▽パキスタンの人口は約2億4000万人。99%がイスラム教徒で、シーア派の割合は15%と推定されている。
-scaled.jpg)
パキスタン北西部カイバル・パクトゥンクワ州の政府当局は20日、対立するイスラム教シーア派とスンニ派の部族に対し、武器を引き渡すよう命じた。
両派の抗争は同州クラム地区で発生し、11月21日に激化。武装集団がシーア派の信徒を乗せたバスや車を攻撃し、52人が死亡した。逮捕者は出ていない。
この攻撃後、いくつかの地域で敵対するグループによる報復が相次ぎ、少なくとも130人が死亡、200人以上が負傷した。
クラム地区に通じる幹線道路は封鎖され、食料、医薬品、燃料、教育、仕事へのアクセスを妨げている。
カイバル・パクトゥンクワ州政府は両派の部族に対し、武器を引き渡し、政府仲介の協定に署名するよう命じた。

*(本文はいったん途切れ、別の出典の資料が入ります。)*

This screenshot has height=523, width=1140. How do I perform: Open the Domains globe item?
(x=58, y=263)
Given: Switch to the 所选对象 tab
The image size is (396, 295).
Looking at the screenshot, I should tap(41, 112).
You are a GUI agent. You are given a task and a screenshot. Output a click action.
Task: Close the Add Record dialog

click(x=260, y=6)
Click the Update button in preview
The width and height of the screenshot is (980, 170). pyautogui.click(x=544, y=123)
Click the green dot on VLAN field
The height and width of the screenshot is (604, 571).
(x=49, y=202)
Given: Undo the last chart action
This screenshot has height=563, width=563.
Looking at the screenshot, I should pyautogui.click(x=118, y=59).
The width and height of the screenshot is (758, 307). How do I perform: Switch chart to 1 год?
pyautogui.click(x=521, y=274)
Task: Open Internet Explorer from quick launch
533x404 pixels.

また政府は「全ての武器を来年2月までに引き渡す必要がある」と強調した。
さらに、人道的な理由から、両派に道路のバリケードを撤去し、違法占拠を解除するよう命じた。
当局は道路の安全を確保するため、クラム地区に陸軍と警察を配備する予定だ。
しかし、シーア派部族の酋長たちはこの命令を非難。「武器を渡せばイスラム過激派の暴力に対処できなくなる」として、命令に応じない可能性を示唆した。
パキスタンの人口は約2億4000万人。99%がイスラム教徒で、シーア派の割合は15%と推定されている。
両派は概ね平和的に共存しているが、シーア派が多数派の地域、特にカイバル・パクトゥンクワ州では数十年にわたり緊張状態が続いている。
カイバル・パクトゥンクワ州はアフガニスタンと国境を接し、近年テロが多発。その多くに同国最大のイスラム過激派TTP(パキスタンのタリバン運動)が関与している。